Воробьев улыбнулся и молча, кивнул в ответ.
– В колонии присмотрись хорошенько к Волкову. В его личном деле я не заметил ничего такого, чтобы скомпрометировало его, как человека, имеющего нормальные, моральные принципы. Крепкий, умный, прямой мужчина. Правда есть одна зацепочка, но по этому поводу к Волкову, скорее всего, возникнет интерес в Политчасти колонии.
– А что в нем не так?
– Он иногда не лестно высказывается о советской власти. Хотя его недовольства можно отнести к разряду ущемленных.
– Я не понял.
– У него в родне, кто-то был репрессирован при Сталине. Ладно, если заинтересуешься, потом разберешься. В надежности Волкова ты уже убедился, когда вы сидели в одной камере и сцепились с «Азиатами». В колонии, во всяком случае, вы друг за друга уже можете постоять. Напоминаю еще раз, помни об Аркане. И еще, хочу предупредить, когда прибудешь в колонию, к тебе обязательно подойдут два человека – это отец Алексея Сибирякова и отец погибшего во время бунта, Василия Симутина.

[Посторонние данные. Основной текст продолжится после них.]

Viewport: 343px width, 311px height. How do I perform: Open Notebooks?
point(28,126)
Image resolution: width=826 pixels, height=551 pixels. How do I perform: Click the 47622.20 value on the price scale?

– Васи Симуты?! – у Александра невольно вырвалось радостное восклицание, – как, и у него, отец на «пятерке» сидит?
– Да, они оба там. Недавно Симутина перевели из ИТК-8, и в колонии среди заключенных они имеют хорошую репутацию, так что тебя встретят, можно сказать с почестями. Для себя знай, на данный момент Сибиряков и Симутин пребывают в ссоре. Что-то они не поделили. Еще раз, не забывай, о чем я тебя просил, не доверяйся посторонним людям и даже Волкову. Запомни, что не известно оперчасти, может стать достоянием другого госучреждения.
– О чем это ты?
– До меня дошла очень важная и конфиденциальная информация. После последнего съезда, в партийных кулуарах, и на высоком уровне, в ход пошла директива: среди заключенных повернуть вспять «воровское движение», и душить в зародыше создаваемые в лагерях криминальные сообщества. Исходя из оперативных соображений, в колонии разных режимов, будут внедряться тайные агенты КГБ – сексоты. Так что они не оставят без внимания сходки и прочие уголовные мероприятия осужденных. Ты понимаешь, о чем я говорю?
– Конечно, понимаю, надо ложиться спать и рот завязывать, чтобы чего лишнего не выскочило.
– А лучше всего, следить за собой, быть сдержанным и не забывать, что твой срок в любой момент может быть сокращен или отменен, – Брагин хитро прищурился и приставил указательный палец к губам.
– Понял, не дурак, – шуткой ответил Александр.
– А теперь об Аркане. По всему видать, зверь он матерый и так просто к нему не подобраться, потому нужно время, чтобы внедрить к нему своего человека. По-любому, у него есть связи в колонии и если он что-то задумает, то постарается через кого-то осуществить свои замыслы. Будь внимателен, при малейших нападках на тебя со стороны, обязательно дай нам знать. Не пытайся сам решить проблему, сообщи через моего приятеля, он работает в колонии в пожарной охране. Звать его Михаил Мурашов. Запомни, подходи к нему за помощью, только в экстренном случае и то, соблюдая жесточайшие правила конспирации. В колонии много агентов оперчасти и не только. Все кругом за кем-то следят, кого-то боятся, всегда перестраховываются, одним словом – осиный рой. Зэки, народ непредсказуемый, им всегда мерещится «подстава», потому жалят они своего ближнего, особо не задумываясь.